- SUPPLIED INFORMATION
════════
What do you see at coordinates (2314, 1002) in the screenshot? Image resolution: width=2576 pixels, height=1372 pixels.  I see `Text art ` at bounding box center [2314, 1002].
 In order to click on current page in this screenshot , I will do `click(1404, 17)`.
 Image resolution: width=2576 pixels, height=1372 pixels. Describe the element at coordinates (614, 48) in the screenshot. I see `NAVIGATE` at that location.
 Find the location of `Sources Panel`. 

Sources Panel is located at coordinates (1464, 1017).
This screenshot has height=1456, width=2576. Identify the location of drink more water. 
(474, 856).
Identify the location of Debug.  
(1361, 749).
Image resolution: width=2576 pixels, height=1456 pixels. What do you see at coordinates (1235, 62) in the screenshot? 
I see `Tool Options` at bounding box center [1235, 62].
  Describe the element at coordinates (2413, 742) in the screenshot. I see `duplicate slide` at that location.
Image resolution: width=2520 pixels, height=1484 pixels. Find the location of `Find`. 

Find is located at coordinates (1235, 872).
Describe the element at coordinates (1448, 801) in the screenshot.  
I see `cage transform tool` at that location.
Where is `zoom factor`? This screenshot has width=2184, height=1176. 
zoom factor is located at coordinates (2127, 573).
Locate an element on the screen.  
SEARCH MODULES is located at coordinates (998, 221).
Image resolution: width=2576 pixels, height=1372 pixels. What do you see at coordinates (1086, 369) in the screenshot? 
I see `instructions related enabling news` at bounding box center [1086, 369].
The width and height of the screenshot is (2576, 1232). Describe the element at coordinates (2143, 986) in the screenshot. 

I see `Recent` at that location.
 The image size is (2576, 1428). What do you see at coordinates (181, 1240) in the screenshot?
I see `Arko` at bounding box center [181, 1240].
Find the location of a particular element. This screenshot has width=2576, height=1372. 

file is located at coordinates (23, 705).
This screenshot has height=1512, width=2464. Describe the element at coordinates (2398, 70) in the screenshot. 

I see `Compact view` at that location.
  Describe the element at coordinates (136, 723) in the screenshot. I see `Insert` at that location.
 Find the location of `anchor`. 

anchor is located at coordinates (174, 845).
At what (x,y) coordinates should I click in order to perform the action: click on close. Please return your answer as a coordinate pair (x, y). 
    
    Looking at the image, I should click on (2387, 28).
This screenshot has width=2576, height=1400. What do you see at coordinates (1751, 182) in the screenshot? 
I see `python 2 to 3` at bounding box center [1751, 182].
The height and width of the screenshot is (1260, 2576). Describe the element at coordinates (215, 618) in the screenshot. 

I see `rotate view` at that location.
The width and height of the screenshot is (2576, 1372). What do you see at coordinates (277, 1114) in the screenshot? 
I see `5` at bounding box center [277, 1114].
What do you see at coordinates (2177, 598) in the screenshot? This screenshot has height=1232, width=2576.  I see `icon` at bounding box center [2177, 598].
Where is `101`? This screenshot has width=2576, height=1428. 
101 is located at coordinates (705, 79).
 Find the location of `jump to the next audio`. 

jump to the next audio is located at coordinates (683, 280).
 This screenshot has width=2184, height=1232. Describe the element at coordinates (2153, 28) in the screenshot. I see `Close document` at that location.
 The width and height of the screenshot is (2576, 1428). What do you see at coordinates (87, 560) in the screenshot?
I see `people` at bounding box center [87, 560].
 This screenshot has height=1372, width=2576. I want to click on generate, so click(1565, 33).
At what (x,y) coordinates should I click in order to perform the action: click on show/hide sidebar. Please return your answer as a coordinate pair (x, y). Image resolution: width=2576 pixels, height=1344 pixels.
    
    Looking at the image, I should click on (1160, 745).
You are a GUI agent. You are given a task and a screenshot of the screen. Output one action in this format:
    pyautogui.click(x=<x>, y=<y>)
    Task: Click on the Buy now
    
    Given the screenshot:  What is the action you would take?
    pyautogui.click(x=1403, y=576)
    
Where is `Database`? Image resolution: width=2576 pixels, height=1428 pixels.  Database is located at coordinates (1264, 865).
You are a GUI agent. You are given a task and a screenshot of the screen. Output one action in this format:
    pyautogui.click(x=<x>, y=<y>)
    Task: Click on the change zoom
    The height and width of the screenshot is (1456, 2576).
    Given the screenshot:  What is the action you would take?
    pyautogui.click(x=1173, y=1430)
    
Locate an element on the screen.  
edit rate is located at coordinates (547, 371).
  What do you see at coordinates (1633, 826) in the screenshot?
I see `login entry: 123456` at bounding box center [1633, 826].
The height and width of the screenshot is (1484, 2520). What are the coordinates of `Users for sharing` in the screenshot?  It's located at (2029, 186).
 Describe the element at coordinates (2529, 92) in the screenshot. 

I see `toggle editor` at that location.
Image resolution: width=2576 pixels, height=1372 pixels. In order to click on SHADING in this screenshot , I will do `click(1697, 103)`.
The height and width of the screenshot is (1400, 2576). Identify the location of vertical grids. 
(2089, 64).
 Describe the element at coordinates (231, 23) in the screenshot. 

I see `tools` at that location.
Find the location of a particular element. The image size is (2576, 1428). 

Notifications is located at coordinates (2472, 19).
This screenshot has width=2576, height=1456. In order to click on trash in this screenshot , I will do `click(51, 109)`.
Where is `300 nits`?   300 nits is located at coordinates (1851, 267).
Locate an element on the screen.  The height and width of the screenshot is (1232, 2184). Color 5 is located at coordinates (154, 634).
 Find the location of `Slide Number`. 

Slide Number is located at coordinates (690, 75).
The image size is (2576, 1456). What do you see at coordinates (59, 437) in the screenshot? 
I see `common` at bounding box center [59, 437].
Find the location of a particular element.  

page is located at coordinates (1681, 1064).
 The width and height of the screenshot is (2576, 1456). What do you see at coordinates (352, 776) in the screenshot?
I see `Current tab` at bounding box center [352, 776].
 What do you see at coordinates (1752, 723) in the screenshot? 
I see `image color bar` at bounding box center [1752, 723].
════════
- WORK TO DO
Reproduce the records from the beginning through the line containing "(1361, 749).", inclusive, with "Locate" substituted for "Identify the location of" and nothing else altered. Return only those lines.

- ANSWER IN FULL
What do you see at coordinates (2314, 1002) in the screenshot? Image resolution: width=2576 pixels, height=1372 pixels.  I see `Text art ` at bounding box center [2314, 1002].
 In order to click on current page in this screenshot , I will do `click(1404, 17)`.
 Image resolution: width=2576 pixels, height=1372 pixels. Describe the element at coordinates (614, 48) in the screenshot. I see `NAVIGATE` at that location.
 Find the location of `Sources Panel`. 

Sources Panel is located at coordinates (1464, 1017).
This screenshot has height=1456, width=2576. Locate drink more water. 
(474, 856).
Locate Debug.  
(1361, 749).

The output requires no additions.